Overall, many seasonal factors, including seasonal allergens, pathogens, vitamin D, and sunlight, might be responsible for the response to vaccines (15, 23, 31, 32). The seasonal pattern prevalence of pathogens has a conflicting role in immune responses to vaccines. They can act as adjuvants and boost Ab responses or interfere with the induction of protective Ab and suppress immune responses to vaccines (33). Future studies are needed to evaluate the roles of these factors in the immune system function.
Our study also compared the expression of TLRs in responder and non-responder groups. The expression of TLR 2, 3, and 4 was higher in the responder group than in the non-responder group. Zhang and Lu reported that TLR 2, 3, and 4 had some effects on pro-inflammatory cytokines and the secretion of interferons, which inhibited HBV replication (17). The expression of TLR 2, 3, and 4 in PBMCs of chronic hepatitis B patients can be down-regulated by HBsAg, and it was related to established chronic infection (34). Accordingly, TLR 2, 3, and 4 have some effects on the induction of protective Ab against hepatitis B infection, which confirm our results.
We investigated the HBsAb titer in our study. We showed that 72.2% of the subjects were responders and 27.8% were non-responders. The results of several studies were similar to our results. The efficacy of HBV vaccination was 82.82% in Iran (35), 90.9% in the city of Tehran (36), and 88% in India (37). Observations have shown that the HBsAb level differs according to sex. In our study, boys had a better response to hepatitis B vaccine than girls. However, there are controversial results in this regard. Although some studies indicated that girls had a better response to hepatitis B vaccines (12, 35), Ferraz et al. showed that males had better responses than females (38). Moreover, some other studies indicated no association between gender and immunological response to HBV vaccine (1, 39). Therefore, the mechanisms are still unknown, but it is not related to sex hormones.

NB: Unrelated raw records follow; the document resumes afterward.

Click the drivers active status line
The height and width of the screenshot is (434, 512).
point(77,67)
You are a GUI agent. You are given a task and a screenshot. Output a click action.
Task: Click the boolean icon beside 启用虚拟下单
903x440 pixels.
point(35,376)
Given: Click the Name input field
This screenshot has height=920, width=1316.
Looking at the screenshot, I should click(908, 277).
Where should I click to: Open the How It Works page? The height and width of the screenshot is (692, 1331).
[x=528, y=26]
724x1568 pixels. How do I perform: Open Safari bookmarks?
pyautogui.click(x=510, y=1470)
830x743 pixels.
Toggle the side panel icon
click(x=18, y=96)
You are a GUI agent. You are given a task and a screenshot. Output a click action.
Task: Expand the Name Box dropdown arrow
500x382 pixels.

This study had several limitations. First, the sample size was small. Second, the current study investigated two seasons (summer and winter) as birth seasons in children. Third, it did not measure the concentrations of protective Ab in mothers. It is proposed to investigate the expression of other innate immune receptors such as TLR 1,6,7, RIG-I, interferon Type I and II, and vitamin D level, which have roles in hepatitis B immunology.
5.1. Conclusions
This study demonstrated that multiple environmental factors such as birth season might be associated with children’s immunological responses to hepatitis B vaccine. The birth season could influence immune responses to vaccines due to variations in the pathogenic pattern, daylight, and weather; these factors may induce or suppress the subsequent response to the vaccine.